10 Septembre 2019

Lorsque j’étais en activité, je trouvais regrettable la fermeture de services d’urgences afin de les concentrer façon usine, associée à la fermeture drastique de lits hospitaliers.
On justifiait la fermeture des « petits » services d’urgence par le fait que ceux-ci ne disposaient pas toujours de tous les équipements qui auraient pu s’avérer nécessaires pour prendre totalement en charge tous les patients, quelle que soit leur pathologie. La vérité est évidemment économique : concentrer les moyens et le personnel coûte moins cher.
Quant aux raisons de la fermeture des lits, elles étaient et sont toujours essentiellement économiques, en s’imaginant dans une logique à la Gribouille que la disparition des lits diminuerait un nombre équivalent de malades, mais cela permettait aussi de respecter le quota réglementaire d’infirmières et d’aides-soignantes en fonction du nombre de lits. La fermeture de lits a permis un remplissage maximum des services, avec une réduction de la durée de séjour au point de faire sortir parfois des patients à moitié guéris et à favoriser (ce qui n’est pas un mal) l’hospitalisation de jour.

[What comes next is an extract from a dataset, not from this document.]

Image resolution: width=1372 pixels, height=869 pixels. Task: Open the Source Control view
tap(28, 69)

La conséquence aujourd’hui est que devant l’afflux des patients se présentant aux urgences, on ne sait plus où les mettre lorsqu’une hospitalisation s’avère nécessaire. Ne parlons pas d’une éventuelle catastrophe.

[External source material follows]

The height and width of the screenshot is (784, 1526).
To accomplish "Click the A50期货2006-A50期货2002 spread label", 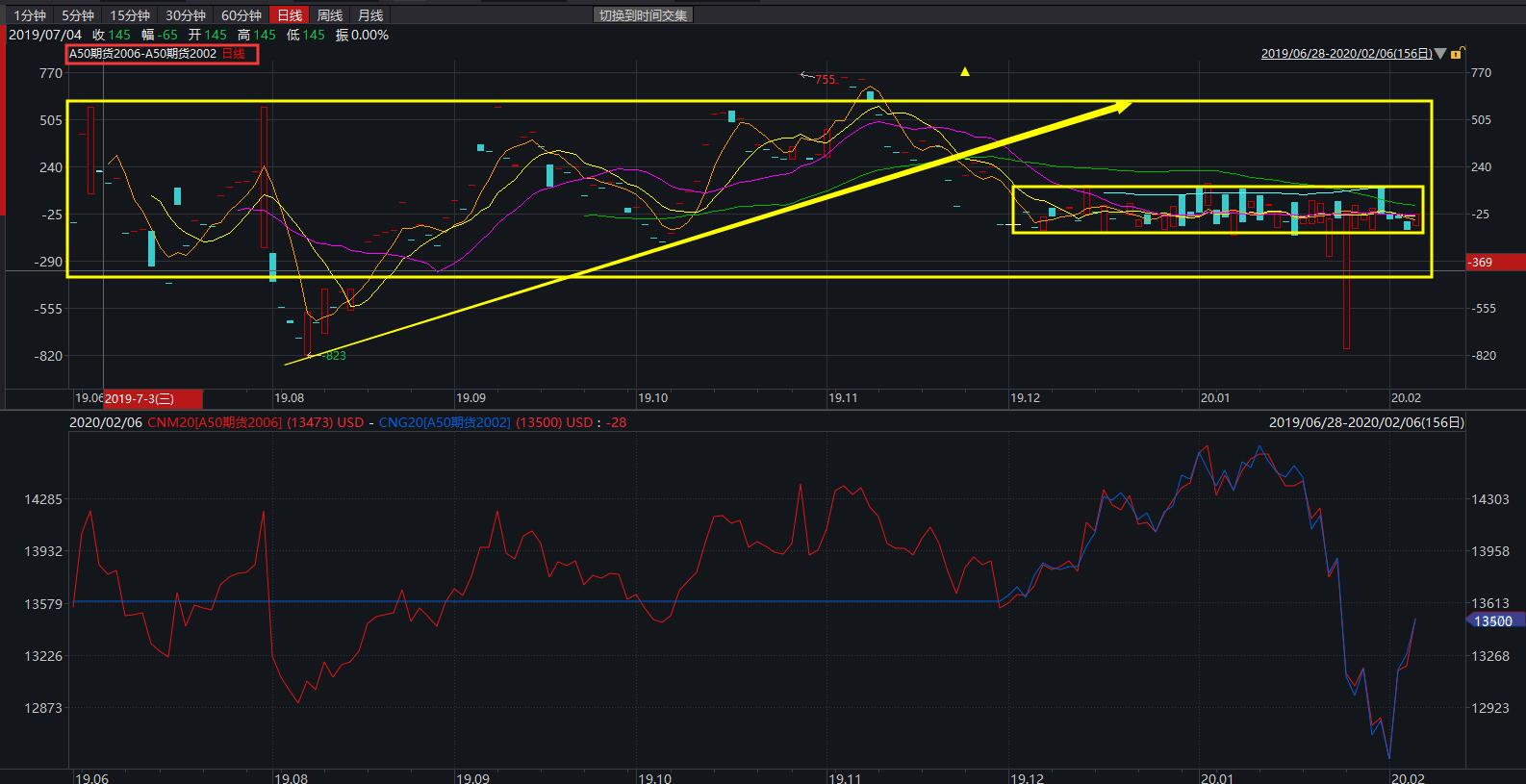I will click(x=142, y=54).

Notons qu’un lit vide ne coûte presque rien (le maintien de la propreté) mais les règlements ne sont pas pragmatiques, même non fonctionnel, un lit vide doit avoir son quota de personnel qui, lui, doit être payé.
Quant à la fermeture de nombreux services d’urgence à laquelle nous avons assistée, c’était évidemment une ânerie, car s’ils n’avaient pas tous les derniers équipements, ils permettaient de faire un tri parmi les patients et de diriger sur de plus grosses structures la minorité de patients qui le nécessitaient (d'ailleurs le nouveau plan présenté prévoit la création de 50 "maisons médicales de garde")

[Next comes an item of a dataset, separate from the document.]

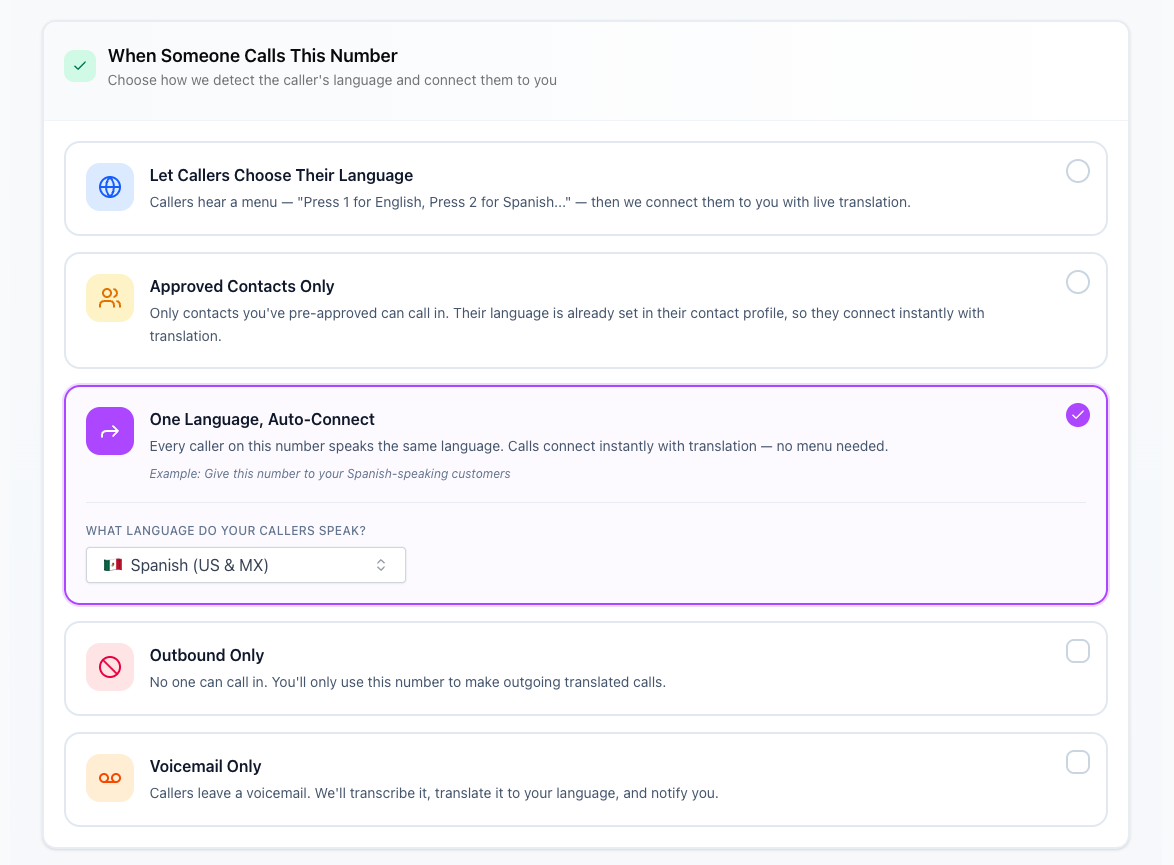Click the voicemail tape icon
The image size is (1174, 865).
coord(109,778)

La ministre de la Santé devant la grogne qui règne dans les services d’urgence débordés vient de sortir un plan. Pour juger de son efficacité il faudra voir les résultats une fois appliqué. D’après ce que j’ai pu en lire il s’agit surtout d’un programme d’organisation et de distribution des compétences, et je n’ai pas vu grand-chose d’autre (notamment pour le nombre de lits et du personnel à disposition).
La réforme présentée comme spectaculaire et qui me laisse dubitatif est la concentration sur un seul numéro de tous les appels à l’aide (si j’ai bien compris : santé, pompier, police) : le SAS (service d’accès aux soins). La ministre de la Santé Agnès Buzyn déclarant : "Je pense qu’il existe un continuum, qui va du conseil médical et demande d’orientation à la vraie urgence vitale, et nous devons répondre à ces besoins qui sont intimement liés", et elle appelle à cesser la "guerre de tranchée" entre les médecins libéraux, les hospitaliers et les secours d’urgence. Personnellement, je ne vois pas en quoi sont liés un conseil médical et une urgence vitale et je n'ai jamais vu de "guerre de tranchée" entre les libéraux et l'hôpital, mais mon activité était à la fois hospitalière et libérale.
Evidemment, je ne sais pas comment la chose sera organisée, mais je crains un bordel monstre. Les robots seront très probablement de la partie et je vois d’ici la famille affolée taper la main tremblante le 1, le 2, le 3 ou le 4 et probablement plus, à côté d’un malade au plus mal et recommencer en cas d’erreur sans pouvoir accéder à une voix humaine. Il me semble plus simple et plus rapide d'accéder directement au service recherché plutôt que de suivre une filière. Mais je fais sans doute un procès d’intention : tout se passera bien en mélangeant la police, les pompiers, une demande de RV, un conseil médical, et un appel pour une urgence vitale. Il est prévu en outre de diriger éventuellement un patient vers un cabinet médical. Est-ce que Mme Buzyn est entrée dans une salle d’attente d’un cabinet médical ? Sait-elle que les médecins se font agresser par des patients parce que l’attente leur paraît trop longue ? Pense-t-elle qu’ils pourront se charger en plus des demandes du SAS ?
Que l’organisation améliore les choses, je veux bien, mais ça n’augmentera pas le nombre de médecins, d’infirmières, d’aides-soignantes et autre personnel et de lits disponibles. Mais la ministre de la Santé actuelle hérite d'une situation dont elle n'est pas directement responsable et il faut des années pour former le corps de santé.